And there is yet more. Tourism is as vital to our new Chinese cousins as it is to Clare.
But there is yet another vital connection. Clare, in recent statistics, has more tea drinkers and tobacco smokers than the national Irish average.
Would you believe that it was the Yunannites who first developed the habit of tea drinking?
Would you believe that their leading export, today, is a combination of tea and tobacco? Even more vital to them than their resources of minerals, especially zinc.
Clare is blessed with having herds of wild puck goats on the Burren of the north of the county.

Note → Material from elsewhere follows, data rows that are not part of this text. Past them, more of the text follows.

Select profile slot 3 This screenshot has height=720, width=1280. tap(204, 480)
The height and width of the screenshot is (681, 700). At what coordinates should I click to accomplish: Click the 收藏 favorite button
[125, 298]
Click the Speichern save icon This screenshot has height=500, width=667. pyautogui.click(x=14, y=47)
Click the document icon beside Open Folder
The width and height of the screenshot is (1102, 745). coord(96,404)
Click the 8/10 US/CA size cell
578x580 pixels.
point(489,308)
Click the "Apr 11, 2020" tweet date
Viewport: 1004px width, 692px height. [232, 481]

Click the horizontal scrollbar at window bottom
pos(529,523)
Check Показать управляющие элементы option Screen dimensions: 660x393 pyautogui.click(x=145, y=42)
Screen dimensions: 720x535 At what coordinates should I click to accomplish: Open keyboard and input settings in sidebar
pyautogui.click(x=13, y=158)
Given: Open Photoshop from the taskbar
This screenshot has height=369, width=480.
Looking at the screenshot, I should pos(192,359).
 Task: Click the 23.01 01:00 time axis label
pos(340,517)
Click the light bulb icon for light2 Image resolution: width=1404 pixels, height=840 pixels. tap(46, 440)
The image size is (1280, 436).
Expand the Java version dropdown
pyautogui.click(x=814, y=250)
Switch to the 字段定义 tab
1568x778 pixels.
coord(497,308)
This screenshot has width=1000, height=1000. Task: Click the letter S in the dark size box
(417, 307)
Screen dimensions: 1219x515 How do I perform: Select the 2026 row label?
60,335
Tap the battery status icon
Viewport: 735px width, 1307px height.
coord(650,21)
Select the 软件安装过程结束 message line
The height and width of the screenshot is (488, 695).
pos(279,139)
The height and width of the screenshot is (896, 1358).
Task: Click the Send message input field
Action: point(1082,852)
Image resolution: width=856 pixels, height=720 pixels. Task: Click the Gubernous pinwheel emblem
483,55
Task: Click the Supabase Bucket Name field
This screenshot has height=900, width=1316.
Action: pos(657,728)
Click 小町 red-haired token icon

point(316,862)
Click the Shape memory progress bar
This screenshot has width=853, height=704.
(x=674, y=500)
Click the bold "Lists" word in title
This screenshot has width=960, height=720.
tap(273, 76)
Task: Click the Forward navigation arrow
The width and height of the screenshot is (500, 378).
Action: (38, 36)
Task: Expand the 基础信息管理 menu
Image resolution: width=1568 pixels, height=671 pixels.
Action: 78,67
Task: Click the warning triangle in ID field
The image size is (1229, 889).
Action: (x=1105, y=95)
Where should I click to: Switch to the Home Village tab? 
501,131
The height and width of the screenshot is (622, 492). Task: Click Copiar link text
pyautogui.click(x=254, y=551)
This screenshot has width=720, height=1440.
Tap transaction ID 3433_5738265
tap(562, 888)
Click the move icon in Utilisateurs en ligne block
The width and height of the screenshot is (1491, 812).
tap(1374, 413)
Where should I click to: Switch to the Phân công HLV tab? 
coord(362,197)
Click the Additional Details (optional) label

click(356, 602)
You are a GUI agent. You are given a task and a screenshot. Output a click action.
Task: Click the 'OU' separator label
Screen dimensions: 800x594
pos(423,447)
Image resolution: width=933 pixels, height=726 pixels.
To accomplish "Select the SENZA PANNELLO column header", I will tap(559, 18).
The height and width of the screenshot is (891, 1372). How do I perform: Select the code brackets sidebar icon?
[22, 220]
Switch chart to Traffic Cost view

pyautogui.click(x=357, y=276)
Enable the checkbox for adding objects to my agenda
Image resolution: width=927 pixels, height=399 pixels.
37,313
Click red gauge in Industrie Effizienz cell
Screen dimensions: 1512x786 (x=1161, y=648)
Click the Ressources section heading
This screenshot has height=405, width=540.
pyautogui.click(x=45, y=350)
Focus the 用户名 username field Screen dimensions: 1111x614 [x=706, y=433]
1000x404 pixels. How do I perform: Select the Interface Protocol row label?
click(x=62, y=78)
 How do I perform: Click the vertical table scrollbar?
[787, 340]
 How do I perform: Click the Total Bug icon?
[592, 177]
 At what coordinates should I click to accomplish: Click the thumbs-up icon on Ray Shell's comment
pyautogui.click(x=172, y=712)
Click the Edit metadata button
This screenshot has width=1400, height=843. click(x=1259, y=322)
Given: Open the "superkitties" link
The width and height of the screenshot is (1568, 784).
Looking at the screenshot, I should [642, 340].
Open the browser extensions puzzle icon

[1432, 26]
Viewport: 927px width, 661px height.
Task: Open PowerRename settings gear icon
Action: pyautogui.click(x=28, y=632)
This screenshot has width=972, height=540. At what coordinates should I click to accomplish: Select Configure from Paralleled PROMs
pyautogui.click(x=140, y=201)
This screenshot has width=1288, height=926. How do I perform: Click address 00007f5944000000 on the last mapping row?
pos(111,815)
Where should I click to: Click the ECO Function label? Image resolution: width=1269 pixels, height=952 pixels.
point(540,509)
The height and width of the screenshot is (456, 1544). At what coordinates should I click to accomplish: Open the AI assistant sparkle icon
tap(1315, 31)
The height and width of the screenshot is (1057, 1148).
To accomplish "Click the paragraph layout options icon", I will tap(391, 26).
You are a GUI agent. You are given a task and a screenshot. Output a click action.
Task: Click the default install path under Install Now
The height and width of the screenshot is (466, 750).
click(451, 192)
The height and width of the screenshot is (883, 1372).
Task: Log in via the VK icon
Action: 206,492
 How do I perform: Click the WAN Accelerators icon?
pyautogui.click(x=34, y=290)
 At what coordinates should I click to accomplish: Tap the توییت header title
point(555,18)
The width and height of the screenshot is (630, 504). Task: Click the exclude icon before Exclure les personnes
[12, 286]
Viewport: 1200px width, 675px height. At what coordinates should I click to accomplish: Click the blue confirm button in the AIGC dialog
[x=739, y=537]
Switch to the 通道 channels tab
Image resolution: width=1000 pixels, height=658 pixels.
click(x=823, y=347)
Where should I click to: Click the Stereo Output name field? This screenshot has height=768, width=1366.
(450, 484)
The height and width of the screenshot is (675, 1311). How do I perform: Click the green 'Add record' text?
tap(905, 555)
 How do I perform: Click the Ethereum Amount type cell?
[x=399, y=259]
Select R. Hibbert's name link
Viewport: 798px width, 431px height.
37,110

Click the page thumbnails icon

The Burren is also famed for its wealth of flora and fauna. I’m sad to say that the Yunnanites seem to have the edge on us here. They have an unmatched horticulture industry in China, on their wild limestone and karst slopes and valleys and, more than that, where we have lively herds of puck goats, they even have tigers, fierce wild cattle, called gaurs, and even a declining, but still impish, population of black snub-nose monkeys.
I will leave it at that. Clearly, it is good that Clare is officially connected and twinned with what appears to be a worthy area of China.
I note that they know nothing at all about jigs and reels, and hornpipes and slow airs. And nothing about the ancient art of craic, which we have long since perfected. So there are certainly interesting and culturally stimulating times ahead.
I look forward to that exchange.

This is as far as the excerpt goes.